Sprache ist nämlich wirkungsvoll. Wie wir sprechen und denken, beeinflusst unsere Weltsicht und unser Handeln. Worte formen unbewusst das Denken, das Gehirn stellt permanent Verbindungen her und verstärkt sie, wenn sie öfter vorkommen. Wenn männliche Personen weibliche immer wieder sprachlich abwerten und objektifizieren, schaffen sie damit in ihren Köpfen die Grundlage für entsprechendes Handeln. Sie ermöglichen und erlauben es sich selbst nach und nach, Frauen so zu behandeln, wie sie über sie reden und denken. Selbst, wenn sie nach außen behaupten, Frauen durchaus zu respektieren und meinen, das wäre alles „nur Spaß“.

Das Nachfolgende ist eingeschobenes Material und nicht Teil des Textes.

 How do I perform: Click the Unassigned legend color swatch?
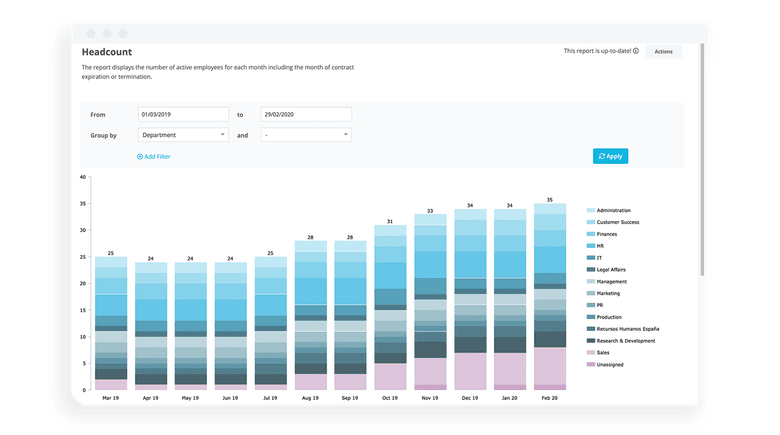click(x=590, y=365)
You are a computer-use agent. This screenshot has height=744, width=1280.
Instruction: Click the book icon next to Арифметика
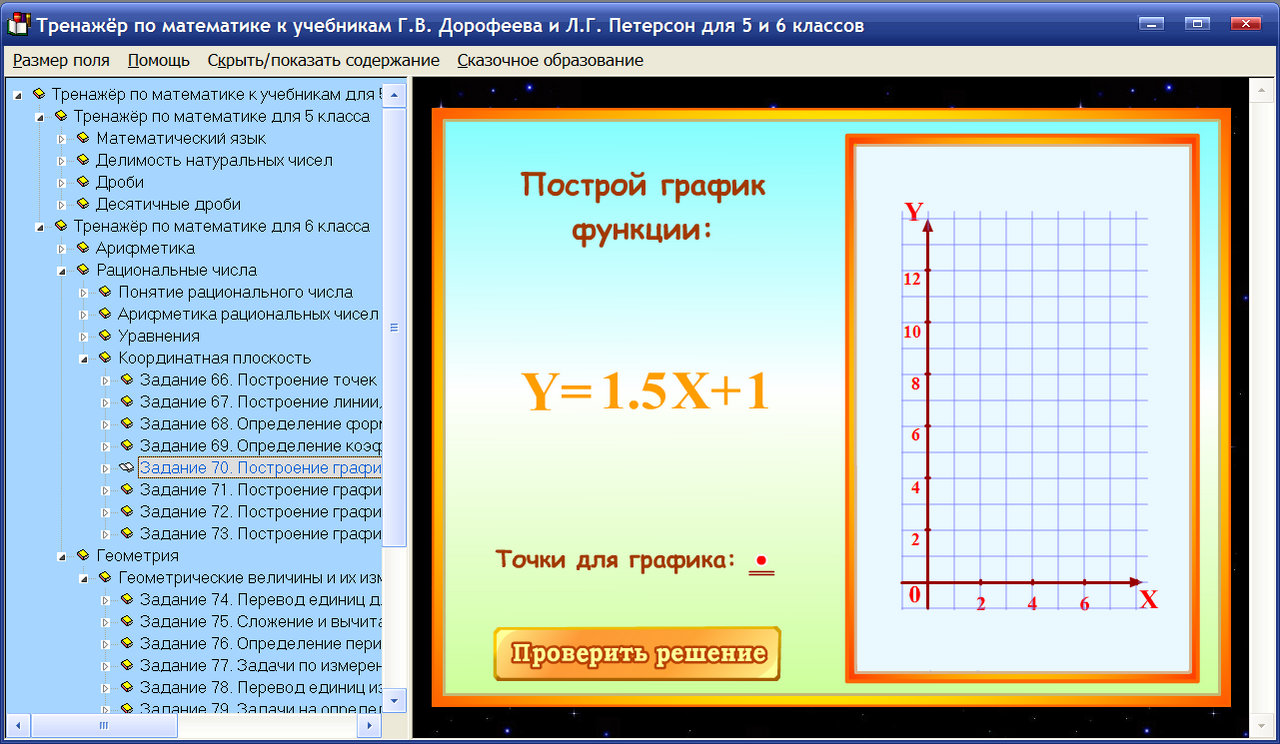click(82, 247)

Doch es bleibt auch nicht immer nur bei Worten. Kein Mann wacht eines morgens wie Gregor Samsa in Kafkas „Die Verwandlung“ in seinem Bett auf und beschließt urplötzlich, eine Frau zu belästigen oder zu begrapschen. Dem geht ein sehr langer Prozess voran. Aus Jungs, die ständig zu hören bekommen „Jungs sind halt so“, werden Männer, die keine Grenzen respektieren.
(Sexualisierte) Gewalt gegen feminine Personen wächst aus Strukturen, die sie ermöglichen. Dazu zählen Gedanken, Einstellungen, Glaubenssätze, Sprüche, Verhaltensweisen, die im Alltag immer wieder männliche Dominanz und Überlegenheit festigen. Und laut Studien wie dieser von 2015 besteht durchaus ein Zusammenhang zwischen Normvorstellungen und der Bereitschaft zu Übergriffen.
Wie geht es besser?
Es sind eben nicht bloß harmlose Herrenwitzchen. Was als „Scherz“ gemeint ist, kann irgendwann weitreichende und verheerende Folgen haben. Auch dann, wenn das Gefrotzel nur in reinen Männergruppen stattfindet.

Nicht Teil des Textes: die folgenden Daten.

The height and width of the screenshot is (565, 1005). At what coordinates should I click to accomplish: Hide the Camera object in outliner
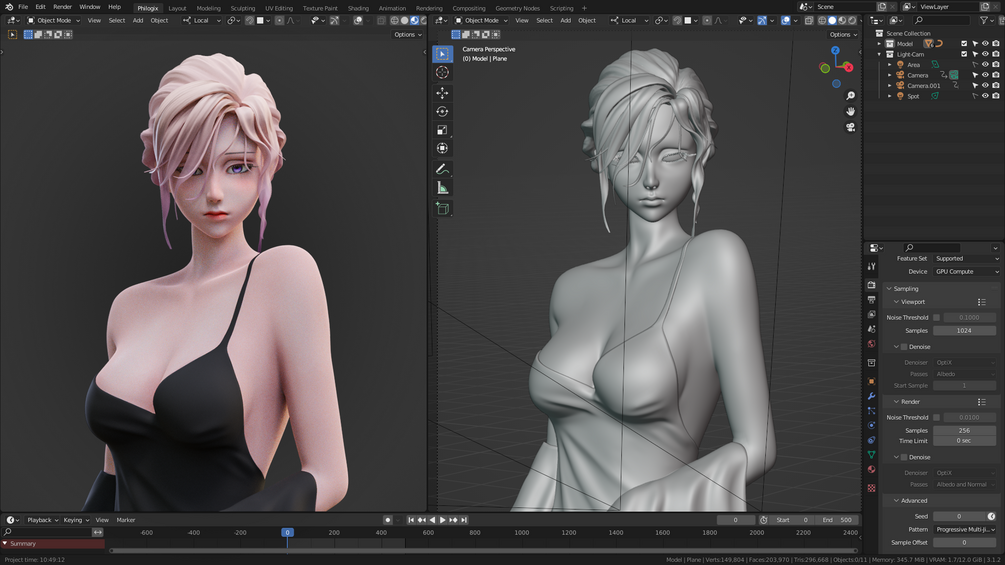tap(985, 75)
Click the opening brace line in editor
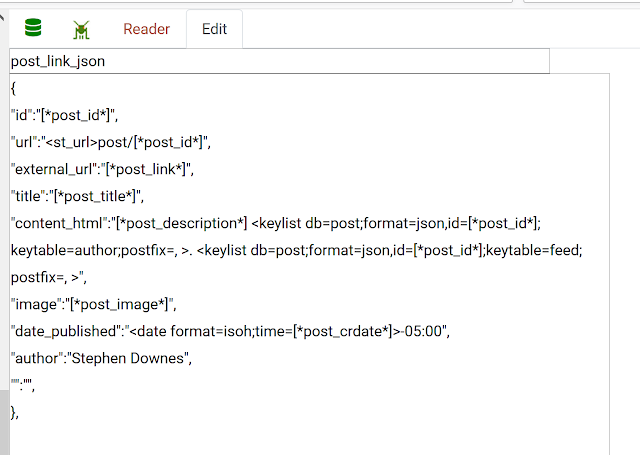The height and width of the screenshot is (455, 640). coord(14,88)
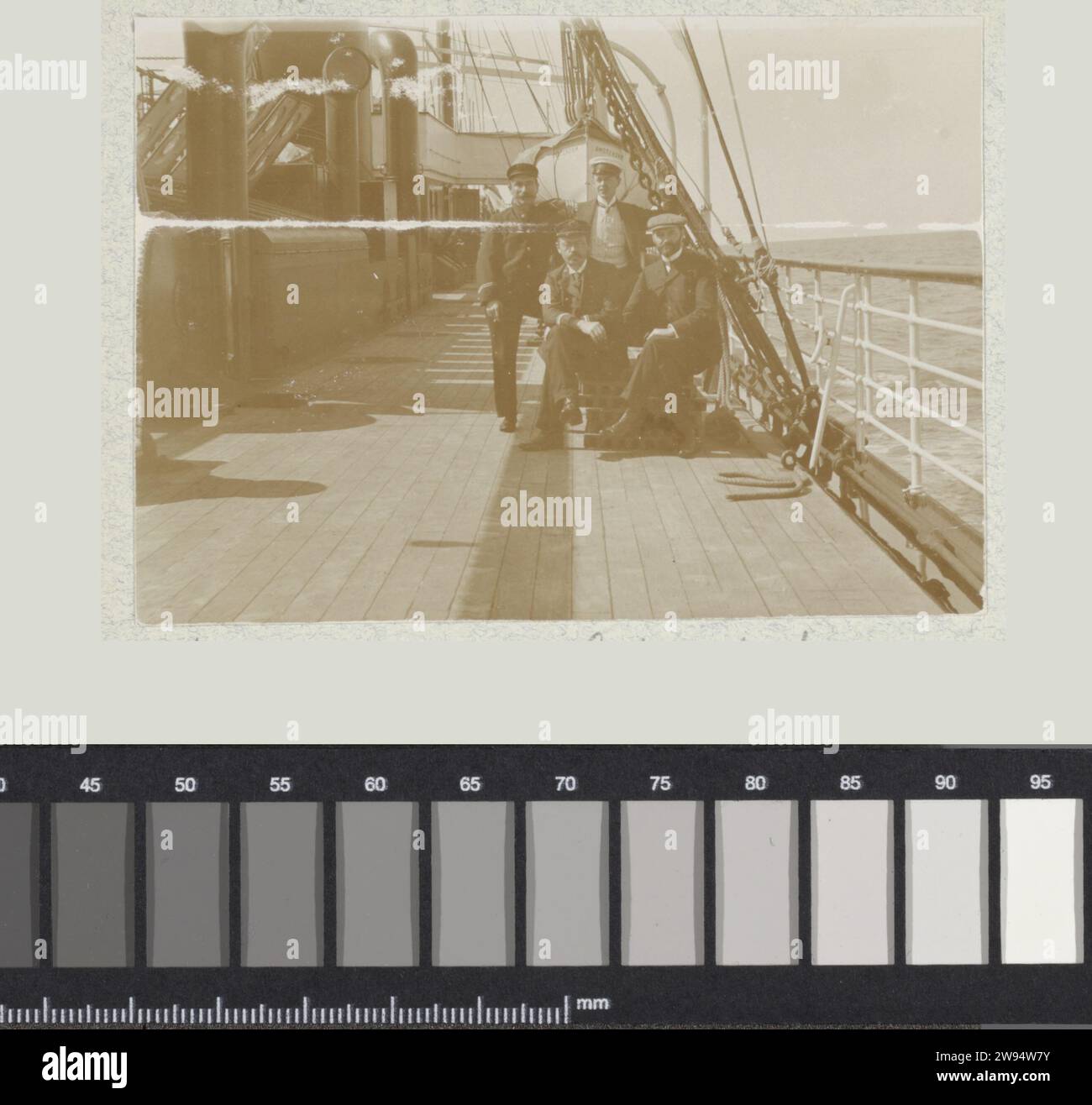Pick the near-white swatch marked 90

[947, 883]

Deshalb ist es so wichtig, dass auch Männer untereinander sexistische Sprüche oder entsprechendes Verhalten nicht tolerieren – sondern sich dem bewusst verweigern. Besser noch: aktiv einschalten und Dinge wie „Das finde ich jetzt aber ziemlich daneben, Klaus-Peter“ sagen. Ja, auch auf die Gefahr hin, als spießiger Spaßverderber zu gelten.
Denn einerseits besteht die gar nicht so unwahrscheinliche Möglichkeit, dass noch andere in der Gruppe das nicht so lustig finden, wie sie vielleicht vorgeben. Andererseits zeigen nur deutlicher Ein- und Widerspruch, dass dieses Verhalten nicht akzeptabel ist. Das ist unbedingt nötig, damit die Normalisierung von Sexismus unterbrochen wird und sich ein angemessenes Frauenbild entwickelt. Gruppenzwang ist dabei keine Ausrede. Für eine Gesellschaft, in der weiblich gelesene Menschen irgendwann nicht mehr diskriminiert, belästigt, begrapscht und unterdrückt werden, kommt es auf jede Stimme an – ja, auch auf deine, Uwe.
Anmerkung: Uns ist bewusst, dass der Text in Teilen nur eine binäre Perspektive darstellt. Hier geht es um die Erläuterung einer patriarchalen Geschlechterdynamik mit einem binären “Mann”-“Frau”-Gefälle, obwohl das längst nicht alle Menschen umfasst.